▶ **Records excerpted from a collection**:
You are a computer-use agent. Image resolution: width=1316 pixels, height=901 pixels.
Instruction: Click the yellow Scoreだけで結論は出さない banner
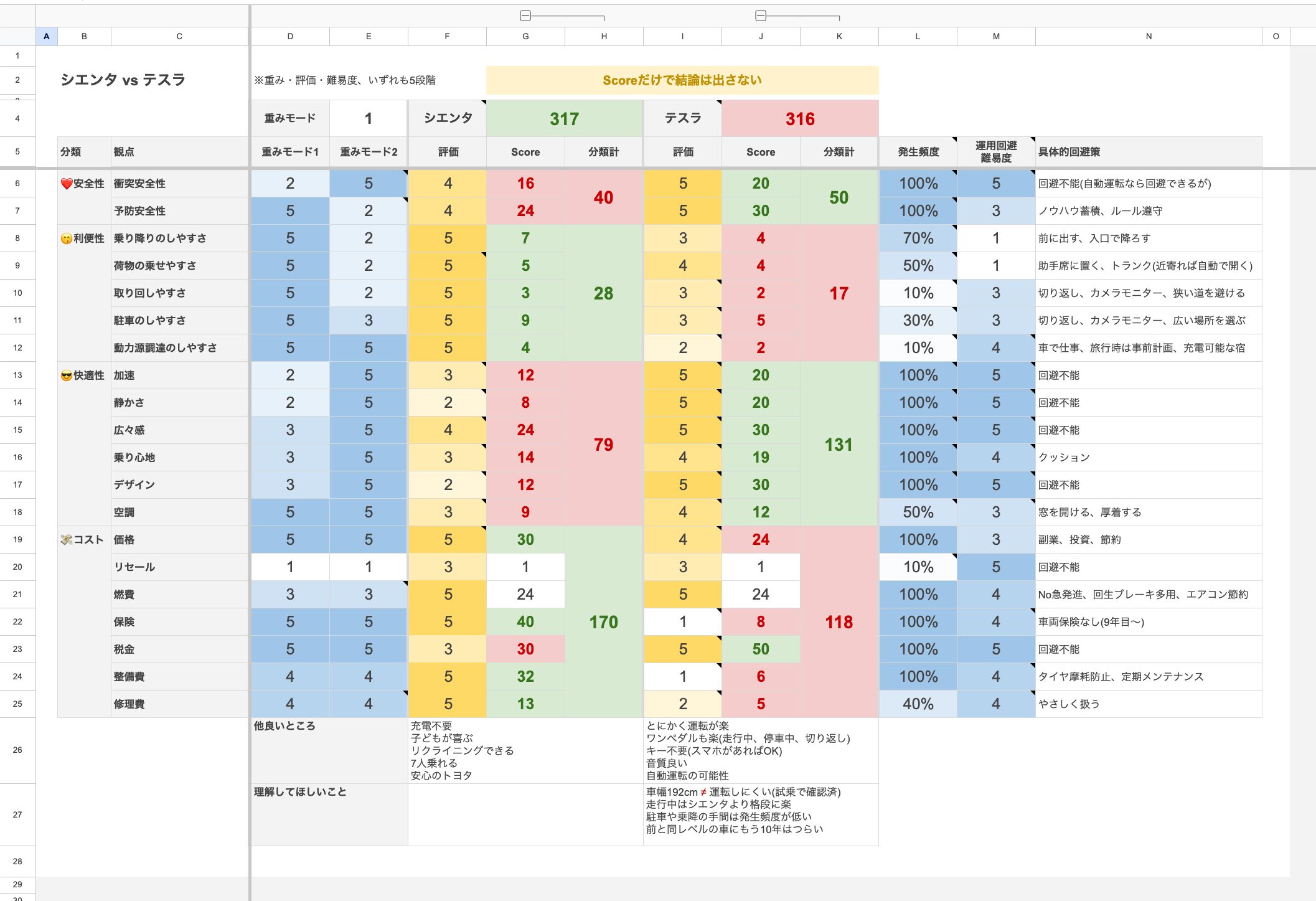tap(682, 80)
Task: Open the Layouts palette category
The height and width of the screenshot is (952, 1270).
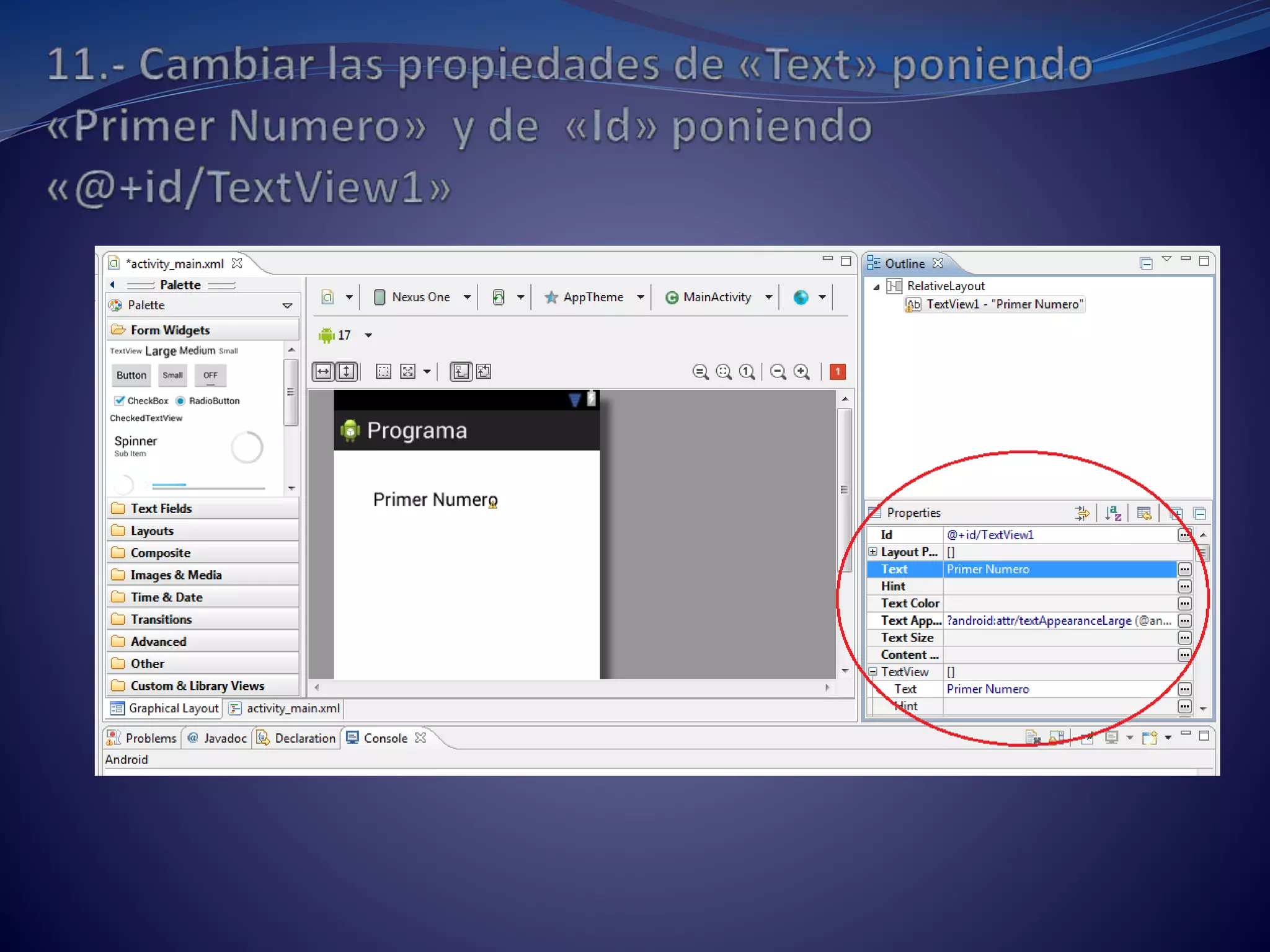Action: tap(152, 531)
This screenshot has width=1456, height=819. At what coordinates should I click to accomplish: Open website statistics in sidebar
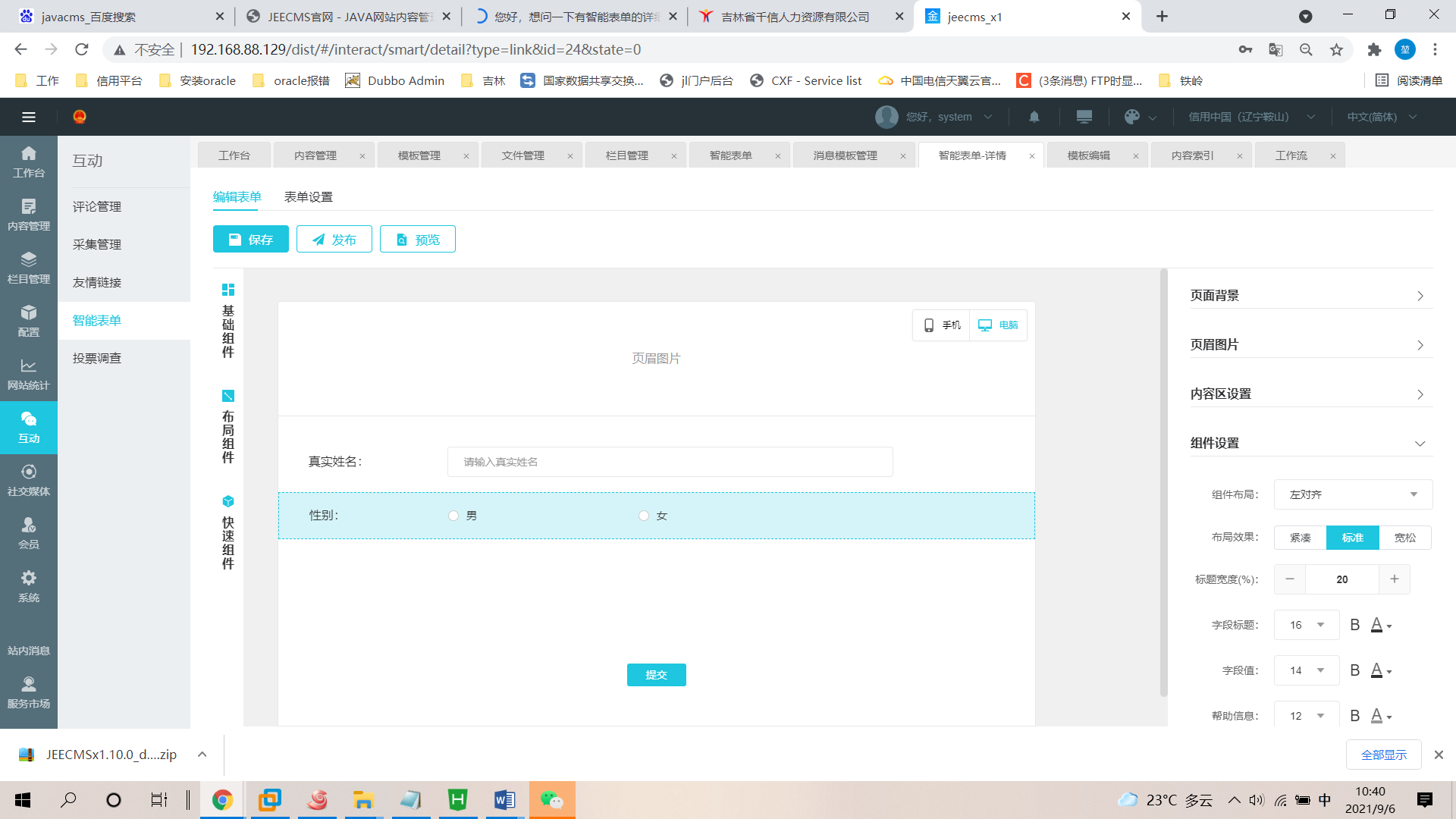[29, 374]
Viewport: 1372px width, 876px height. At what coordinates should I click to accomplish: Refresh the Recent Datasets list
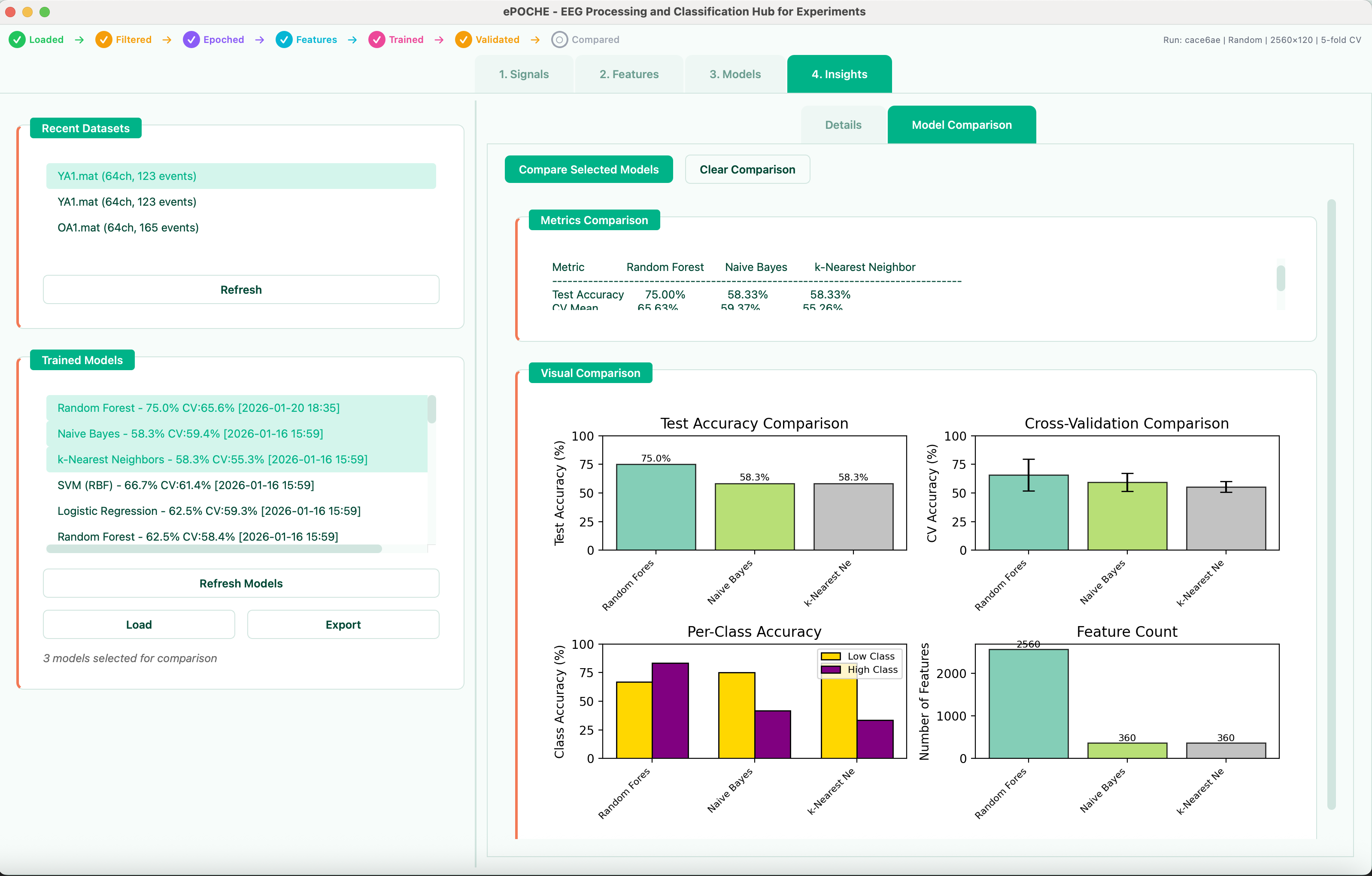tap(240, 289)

▶ **Directions**:
Write every line above again exactly, but leave the pictures out.

▶ **Your response**:
You are a computer-use agent. Image resolution: width=1316 pixels, height=901 pixels.
Instruction: Click the yellow Scoreだけで結論は出さない banner
tap(682, 80)
Task: Open the Layouts palette category
The height and width of the screenshot is (952, 1270).
Action: tap(152, 531)
This screenshot has width=1456, height=819. At what coordinates should I click to accomplish: Open website statistics in sidebar
[29, 374]
Viewport: 1372px width, 876px height. At what coordinates should I click to accomplish: Refresh the Recent Datasets list
tap(240, 289)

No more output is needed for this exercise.